Check code quality patterns:

  • Prop drilling: data passed through many component layers — should use context or state management
  • Giant components: files over 300 lines that should be split
  • Type safety: usage of any, missing types on API responses, untyped props
  • Error handling: components that crash on bad data instead of showing error states
  • Loading states: missing loading indicators on async operations
  • Consistency: naming conventions, file structure, import patterns

Step 6: Report

Present findings with specific fixes and impact:

## Frontend Audit Report

### Score: [X/10]

### Bundle Size
- Total: [size] (gzipped)
- Largest chunks: [list]
- Heavy dependencies: [list with alternatives]
- Code splitting: [assessment]

### Dependencies
- Total: [count] deps, [count] devDeps
- Issues: [duplicates, unused, outdated, oversized]

### Accessibility
- Semantic HTML: [pass/issues found]
- Keyboard navigation: [pass/issues found]
- ARIA: [pass/issues found]
- Forms: [pass/issues found]

### Performance
- [issue] → [fix] — estimated impact: [high/medium/low]

### Component Quality
- [issue] → [fix]

### Priority Fixes
1. [highest impact fix] — [estimated effort]
2. [next fix] — [estimated effort]
3. [next fix] — [estimated effort]

Focus on actionable findings.
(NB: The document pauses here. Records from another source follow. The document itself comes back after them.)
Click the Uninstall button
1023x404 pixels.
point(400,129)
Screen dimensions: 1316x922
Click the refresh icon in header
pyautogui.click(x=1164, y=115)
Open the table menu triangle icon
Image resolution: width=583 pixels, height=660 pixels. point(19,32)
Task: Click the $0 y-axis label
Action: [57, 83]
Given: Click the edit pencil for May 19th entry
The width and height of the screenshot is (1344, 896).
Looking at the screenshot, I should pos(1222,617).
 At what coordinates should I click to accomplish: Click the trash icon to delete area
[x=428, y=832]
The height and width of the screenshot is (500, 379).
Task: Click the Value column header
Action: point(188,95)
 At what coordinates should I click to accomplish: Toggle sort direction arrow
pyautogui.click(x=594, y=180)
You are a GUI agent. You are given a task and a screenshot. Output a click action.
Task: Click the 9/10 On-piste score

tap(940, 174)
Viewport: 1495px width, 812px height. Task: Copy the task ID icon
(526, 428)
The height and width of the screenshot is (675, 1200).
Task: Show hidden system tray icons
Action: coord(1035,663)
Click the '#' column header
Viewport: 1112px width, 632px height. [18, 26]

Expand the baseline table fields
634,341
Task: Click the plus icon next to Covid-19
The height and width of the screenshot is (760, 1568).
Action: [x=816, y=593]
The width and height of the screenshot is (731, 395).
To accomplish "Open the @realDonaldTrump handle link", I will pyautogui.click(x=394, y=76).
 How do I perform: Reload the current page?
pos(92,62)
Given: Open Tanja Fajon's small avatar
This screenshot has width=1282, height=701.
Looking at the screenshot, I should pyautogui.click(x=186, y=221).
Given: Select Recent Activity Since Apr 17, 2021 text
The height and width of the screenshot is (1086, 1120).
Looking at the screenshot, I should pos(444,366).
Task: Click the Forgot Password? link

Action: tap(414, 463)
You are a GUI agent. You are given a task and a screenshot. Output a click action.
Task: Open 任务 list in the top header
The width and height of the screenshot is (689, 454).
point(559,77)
Don't list every minor style inconsistency — prioritize what impacts users, developers, and maintainability.

Delivery

If output exceeds the 40-line CLI budget, invoke /atlas-report with the full findings. The HTML report is the output. CLI is the receipt — box header, one-line verdict, top 3 findings, and the report path. Never dump analysis to CLI.